Task brief — All entries below need to be written out exactly, but without their pictures.

Extracted material —
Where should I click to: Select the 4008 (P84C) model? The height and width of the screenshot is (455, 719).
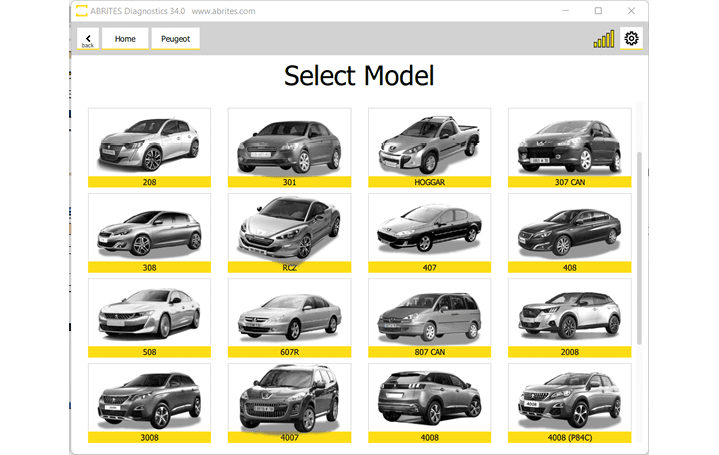pos(569,401)
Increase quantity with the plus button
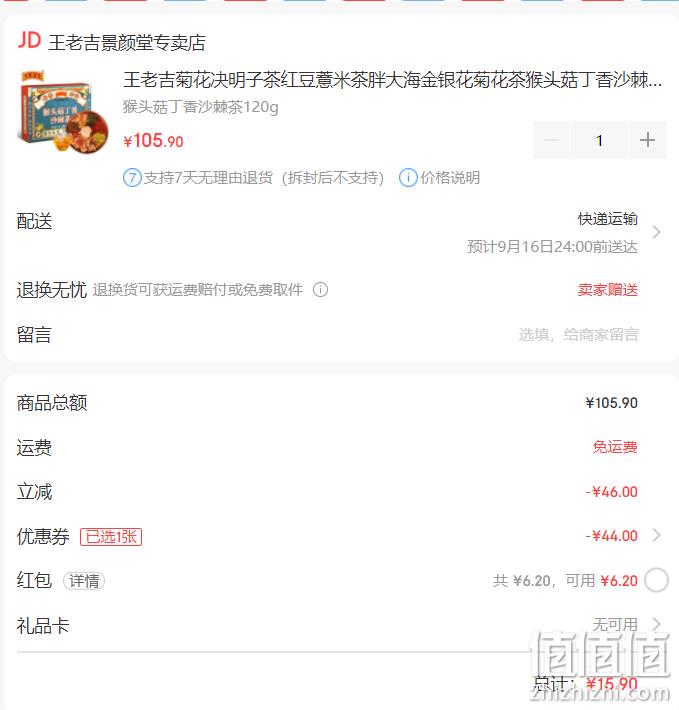Image resolution: width=679 pixels, height=710 pixels. [x=647, y=140]
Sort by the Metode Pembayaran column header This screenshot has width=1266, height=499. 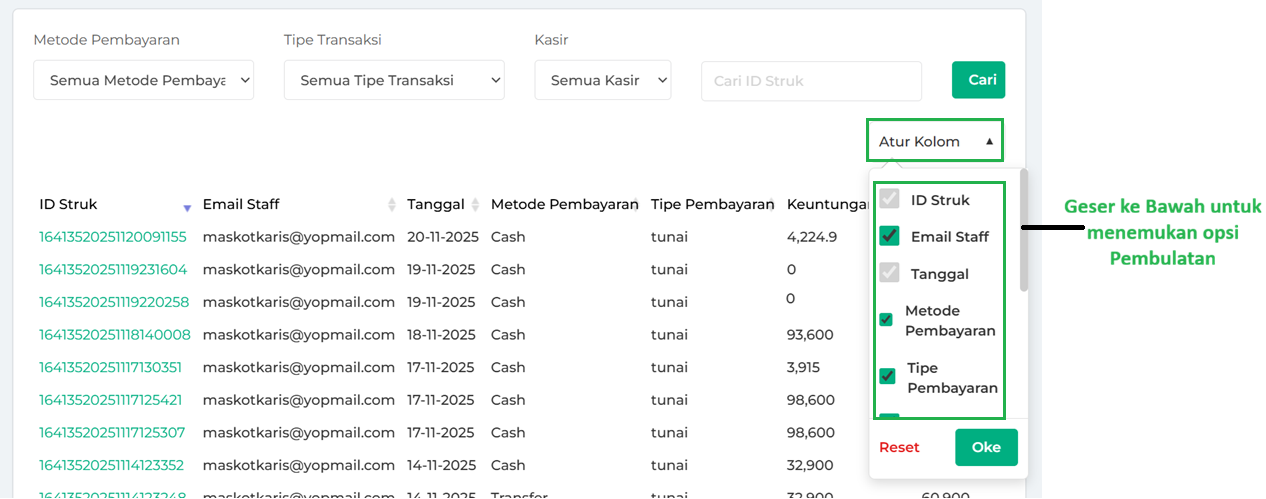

Response to the task —
Where should I click to: Select the 4008 (P84C) model? The height and width of the screenshot is (455, 719).
pos(569,401)
Increase quantity with the plus button
Image resolution: width=679 pixels, height=710 pixels. [x=647, y=140]
Sort by the Metode Pembayaran column header This screenshot has width=1266, height=499. 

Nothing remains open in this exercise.